Clinical and economic outcomes following plasma exchange (PLEX) and intravenous immunoglobulin (IVIG) in 1,606 hospitalized adult patients with myasthenia gravis (MG) were compared in a study at Case Western Reserve University, Cleveland, OH; St Louis University, MO; and University of Alabama, Birmingham, AL. The cohort was identified from the Nationwide Inpatient Sample database for 2000-2005. Mean age was approx 50 years. MG crisis patients (n=698) had higher mortality and complication rates, and those receiving PLEX (n=529) had significantly more complications than those receiving IVIG (169). Mortality and complication rates of the treatment groups did not differ significantly in the whole cohort. Respiratory, cardiac, or renal failure was associated with increased mortality, and age and respiratory failure with increased complication rate. Patients receiving PLEX had longer length of hospital stay and higher inpatient costs. Compared to PLEX, patients treated with IVIG have similar clinical outcome and lower costs of hospitalization. Elderly and those with acute respiratory or cardiac failure may respond better to IVIG. [1]

COMMENT. Miller RG, Barohn RJ, and Dubinsky R, in an editorial, agree that IVIG and PLEX appear to be equivalent in efficacy, and IVIG may be preferable in tolerability and hospital costs [2]. They outline the major therapeutic advances: physostignine and thymectomy (1930s), mechanical ventilation (1950s), corticosteroids and PLEX (1960s), azathioprine (1960s to 1970s), cyclosporine (1980s), IVIG (1980s to 1990s), and mycophenolate mofetil (1990s to 2000s). They note similarities between treatment of MG and Guillain Barre syndrome and chronic inflammatory demyelinating polyradiculoneuropathy, with respect to the efficacy of IVIG and PLEX. The response to thymectomy is not discussed, except that in adults it is disappointing and under investigation by controlled trial.

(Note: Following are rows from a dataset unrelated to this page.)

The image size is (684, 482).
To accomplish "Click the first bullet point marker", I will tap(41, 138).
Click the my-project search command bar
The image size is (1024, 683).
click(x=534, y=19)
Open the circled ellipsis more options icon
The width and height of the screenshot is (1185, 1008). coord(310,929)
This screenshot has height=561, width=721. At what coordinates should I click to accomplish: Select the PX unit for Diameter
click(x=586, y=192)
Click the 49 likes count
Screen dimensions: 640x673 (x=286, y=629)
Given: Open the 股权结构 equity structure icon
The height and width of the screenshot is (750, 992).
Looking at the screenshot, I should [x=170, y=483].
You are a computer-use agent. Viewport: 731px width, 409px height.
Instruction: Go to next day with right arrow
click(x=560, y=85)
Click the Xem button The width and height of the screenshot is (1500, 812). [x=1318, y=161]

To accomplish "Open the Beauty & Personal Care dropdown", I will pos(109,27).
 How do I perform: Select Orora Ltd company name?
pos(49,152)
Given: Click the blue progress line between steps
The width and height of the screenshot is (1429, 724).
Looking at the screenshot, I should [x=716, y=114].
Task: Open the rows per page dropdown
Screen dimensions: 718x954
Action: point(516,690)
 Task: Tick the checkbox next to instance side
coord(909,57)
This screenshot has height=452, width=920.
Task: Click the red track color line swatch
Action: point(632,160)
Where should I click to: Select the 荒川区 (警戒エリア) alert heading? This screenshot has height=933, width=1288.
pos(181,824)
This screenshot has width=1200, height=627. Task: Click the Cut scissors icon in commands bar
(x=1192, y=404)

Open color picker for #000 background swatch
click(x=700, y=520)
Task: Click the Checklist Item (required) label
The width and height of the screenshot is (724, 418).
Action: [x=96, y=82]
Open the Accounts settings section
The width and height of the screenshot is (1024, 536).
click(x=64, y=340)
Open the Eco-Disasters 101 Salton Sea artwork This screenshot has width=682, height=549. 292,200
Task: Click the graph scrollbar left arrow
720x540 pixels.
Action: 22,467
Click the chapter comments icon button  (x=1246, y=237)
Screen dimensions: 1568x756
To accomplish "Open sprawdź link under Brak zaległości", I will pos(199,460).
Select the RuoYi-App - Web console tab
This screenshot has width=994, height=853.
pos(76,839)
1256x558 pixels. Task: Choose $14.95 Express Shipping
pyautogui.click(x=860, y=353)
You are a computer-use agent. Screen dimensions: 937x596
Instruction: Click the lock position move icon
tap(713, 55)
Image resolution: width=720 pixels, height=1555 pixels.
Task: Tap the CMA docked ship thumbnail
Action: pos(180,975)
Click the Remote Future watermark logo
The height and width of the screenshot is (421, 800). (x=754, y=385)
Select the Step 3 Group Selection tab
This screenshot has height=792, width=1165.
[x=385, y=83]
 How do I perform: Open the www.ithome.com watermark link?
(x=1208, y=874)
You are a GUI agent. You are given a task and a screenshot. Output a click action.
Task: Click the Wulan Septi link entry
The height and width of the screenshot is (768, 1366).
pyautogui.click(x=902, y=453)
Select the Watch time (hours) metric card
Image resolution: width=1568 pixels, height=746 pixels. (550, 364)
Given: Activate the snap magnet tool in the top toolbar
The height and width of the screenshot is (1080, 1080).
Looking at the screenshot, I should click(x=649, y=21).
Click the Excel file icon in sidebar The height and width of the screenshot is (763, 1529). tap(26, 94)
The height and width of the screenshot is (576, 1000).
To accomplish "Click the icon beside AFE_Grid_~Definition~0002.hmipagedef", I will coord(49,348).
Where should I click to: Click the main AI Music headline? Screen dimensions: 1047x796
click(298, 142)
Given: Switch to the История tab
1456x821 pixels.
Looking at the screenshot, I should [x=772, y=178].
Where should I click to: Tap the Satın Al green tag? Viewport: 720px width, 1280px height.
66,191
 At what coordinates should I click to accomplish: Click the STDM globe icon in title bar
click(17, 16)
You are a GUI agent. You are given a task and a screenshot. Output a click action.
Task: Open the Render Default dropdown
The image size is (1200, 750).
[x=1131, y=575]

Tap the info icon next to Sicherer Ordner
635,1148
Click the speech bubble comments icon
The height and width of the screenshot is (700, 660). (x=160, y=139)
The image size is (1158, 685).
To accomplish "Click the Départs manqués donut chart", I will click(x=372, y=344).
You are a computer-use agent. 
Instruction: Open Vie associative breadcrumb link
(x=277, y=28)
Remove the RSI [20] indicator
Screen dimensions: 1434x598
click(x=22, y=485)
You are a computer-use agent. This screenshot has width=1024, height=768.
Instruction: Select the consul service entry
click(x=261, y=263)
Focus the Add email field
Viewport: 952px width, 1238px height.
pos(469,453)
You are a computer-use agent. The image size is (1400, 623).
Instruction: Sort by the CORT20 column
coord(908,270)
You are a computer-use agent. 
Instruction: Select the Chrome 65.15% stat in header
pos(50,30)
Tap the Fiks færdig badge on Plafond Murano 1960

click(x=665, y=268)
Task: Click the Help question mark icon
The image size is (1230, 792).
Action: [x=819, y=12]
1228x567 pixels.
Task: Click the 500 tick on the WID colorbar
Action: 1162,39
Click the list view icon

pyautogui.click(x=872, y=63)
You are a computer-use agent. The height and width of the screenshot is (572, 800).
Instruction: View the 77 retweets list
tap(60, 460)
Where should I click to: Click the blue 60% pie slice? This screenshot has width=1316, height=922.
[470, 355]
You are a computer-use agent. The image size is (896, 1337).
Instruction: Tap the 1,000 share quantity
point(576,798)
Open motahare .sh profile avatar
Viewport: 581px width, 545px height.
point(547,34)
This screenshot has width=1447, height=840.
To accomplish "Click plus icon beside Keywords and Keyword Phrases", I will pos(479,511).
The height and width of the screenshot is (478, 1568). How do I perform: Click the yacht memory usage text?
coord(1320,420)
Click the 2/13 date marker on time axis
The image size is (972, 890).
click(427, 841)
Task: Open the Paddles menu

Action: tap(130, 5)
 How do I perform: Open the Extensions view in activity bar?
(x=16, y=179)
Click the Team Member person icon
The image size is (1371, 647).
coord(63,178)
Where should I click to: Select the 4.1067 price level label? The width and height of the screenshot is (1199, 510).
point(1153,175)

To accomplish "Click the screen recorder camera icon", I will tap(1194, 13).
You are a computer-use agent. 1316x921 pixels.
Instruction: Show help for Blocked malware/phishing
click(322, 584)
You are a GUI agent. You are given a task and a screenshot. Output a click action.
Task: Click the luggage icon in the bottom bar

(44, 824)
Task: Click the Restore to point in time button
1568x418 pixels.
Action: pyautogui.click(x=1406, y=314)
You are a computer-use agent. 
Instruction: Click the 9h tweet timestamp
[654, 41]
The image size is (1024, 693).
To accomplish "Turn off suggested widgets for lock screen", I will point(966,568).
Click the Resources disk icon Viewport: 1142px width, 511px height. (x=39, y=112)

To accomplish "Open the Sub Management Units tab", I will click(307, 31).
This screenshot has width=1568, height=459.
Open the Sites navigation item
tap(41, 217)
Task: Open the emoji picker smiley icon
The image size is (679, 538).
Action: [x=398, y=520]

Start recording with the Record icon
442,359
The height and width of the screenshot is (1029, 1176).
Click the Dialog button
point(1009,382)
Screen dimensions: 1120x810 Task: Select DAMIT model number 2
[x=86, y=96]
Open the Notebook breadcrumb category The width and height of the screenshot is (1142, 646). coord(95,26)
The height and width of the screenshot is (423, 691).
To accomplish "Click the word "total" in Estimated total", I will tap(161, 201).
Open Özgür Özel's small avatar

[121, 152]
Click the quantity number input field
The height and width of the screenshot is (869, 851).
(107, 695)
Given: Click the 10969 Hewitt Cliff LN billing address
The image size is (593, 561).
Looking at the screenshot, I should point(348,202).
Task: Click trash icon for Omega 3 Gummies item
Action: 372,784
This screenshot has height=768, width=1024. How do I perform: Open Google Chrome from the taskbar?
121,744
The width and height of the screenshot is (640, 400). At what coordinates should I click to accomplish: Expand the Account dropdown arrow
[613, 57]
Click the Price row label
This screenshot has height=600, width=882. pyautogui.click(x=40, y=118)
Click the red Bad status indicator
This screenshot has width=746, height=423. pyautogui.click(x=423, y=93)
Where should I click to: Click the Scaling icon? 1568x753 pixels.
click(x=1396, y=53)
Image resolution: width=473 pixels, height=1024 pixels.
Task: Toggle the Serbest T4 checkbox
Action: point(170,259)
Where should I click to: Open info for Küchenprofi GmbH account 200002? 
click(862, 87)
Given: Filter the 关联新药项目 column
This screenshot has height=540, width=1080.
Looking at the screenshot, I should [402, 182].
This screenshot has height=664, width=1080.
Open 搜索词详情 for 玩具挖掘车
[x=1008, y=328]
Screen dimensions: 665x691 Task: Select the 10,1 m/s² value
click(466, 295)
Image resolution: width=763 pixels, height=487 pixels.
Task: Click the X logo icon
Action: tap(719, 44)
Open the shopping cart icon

Tracy MM and colleagues at Children’s Memorial Hospital, Chicago, reported a “Graded response to thymectomy in 13 children with MG” [3]. Thymectomy was considered an effective treatment in 62% of this series, and remission was complete with no medication in 31%. A review of the literature from 1960 to 2009 uncovered 18 articles concerning response to thymectomy in children with MG, and a total of 479 patients of whom 68% showed improvement and 39% had discontinued medication.